**Document segment**.
I THINK #32 PRETTY WELL ANSWERED YOUR QUESTION.

ALSO FOR PROTECTION, MAYBE STOP LIMIT ORDERS ARE SOMETHING TO CONSIDER WHEN PURCHASING STOCKS.

1
Comment #36 by Anonymous posted on
Anonymous
Bravo, Anon #31, great post....adds a lot to the stock vs CD vs mix discussion. Now, go somewhere and learn to spell....would make your posts even more compelling.

1
Comment #37 by Anonymous posted on
Anonymous
Saul.....I hear you......but you have to start thinking a bit differently. Who says bank desposits or treasuries are even 100% safe???? Look at Greece.....those poor investors that bought government bonds are getting half their principal bank!!!  HALF!! I know USA isn't Greece......but also dont tell me it couldn't happen here. Because it could.

1
Comment #38 by Anonymous posted on
Anonymous
The market drops in Aug, Sept, and Nov were very safe times to buy. I used limit buy orders for a dividend ETF and waited for the market to come down to my price. The Sept buys happened automatically while I was on vacation. I'm up over 10% and the 3.3% dividend payment will arrive next week. I kept a decent cash reserve ready in case the market had gone down even further and I needed to buy more at even lower prices to help offset the very temporary losses. It's like buying something on sale or clearance that you can sell back at full retail a few days or weeks later.

1
Comment #39 by Anonymous posted on
Anonymous
How can one discuss finances without getting politics in the picture since bad politics decides what will happen with our interest rates and/or stock market or other investments.?  Diversification sounds good on paper until you look at your portfolio one day and realize your balance has crashed due to bad investments.  Somehow, I can't see the Federal Reserve being able to keep interest rates this low or lower since what they planned on happening, isn't happening!  People are afraid to borrow so if people don't borrow, the banks can't give us higher interest on our CDs!  I recently had a banker tell me over the phone that it would not do any good for me to expect to open up a CD (for a generous amount) and get a decent interest rate unless I brought in a "friend" who also wanted to borrow that same amount from the bank.  It was a good lesson in how the system works but the Federal Reserve people don't seem to understand Economics 101! 

1
Comment #40 by Anonymous posted on
Anonymous
To me, low interest rates mean less spending and less income taxes to pay. Not sure the government has got it right by keeping interest rates low will help the economy.

1
Comment #41 by Anonymous posted on
Anonymous
Anon #39.....Interesting......yet credit card companies are still able to charge huge interest rates.....how is that possible? We get 1% if we're lucky in banks.....and credit cards are still zapping people with 29% if they dont pay in full. Hey listen I have no problem with credit cards doing it.....it's a free country(for now) and who can blame them for making huge profits if they can......I just wonder how they are able to with orther rates so low. I guess people like those min payments and that is in demand. Me? Credit cards dont make a dime and I actually make money from them. But I figure for every one of me....there are probably 50 people paying huge fees and interest rates.

1
Comment #42 by Anonymous posted on
Anonymous
Some say the low interest rates is a conspiracy to force everyone into the market.....and then the market crashes and people are left with nothing. Then.....they turn to the government for help. The government steps in but at the expense of your freedom. You get dependent on government handouts and presto bang......the government controls you........communist revolution.  Comrade Chairman Obama.....Dear Leader.

**Required task 1**. List every comment number that appears in a "Comment #... by Anonymous posted on" header line in the comment thread.
**Required task 2**. Duplicate the passage of the comment thread starting with "I THINK #32" and going on through "even more compelling.".
The material that follows has no connection to the comment thread above.

**Information shown**.
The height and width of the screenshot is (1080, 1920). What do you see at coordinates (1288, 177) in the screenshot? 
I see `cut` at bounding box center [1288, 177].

--

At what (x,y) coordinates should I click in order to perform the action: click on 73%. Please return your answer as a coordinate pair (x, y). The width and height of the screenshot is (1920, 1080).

**Answer 1**. #36, #37, #38, #39, #40, #41, #42

**Answer 2**.
I THINK #32 PRETTY WELL ANSWERED YOUR QUESTION.

ALSO FOR PROTECTION, MAYBE STOP LIMIT ORDERS ARE SOMETHING TO CONSIDER WHEN PURCHASING STOCKS.

1
Comment #36 by Anonymous posted on
Anonymous
Bravo, Anon #31, great post....adds a lot to the stock vs CD vs mix discussion. Now, go somewhere and learn to spell....would make your posts even more compelling.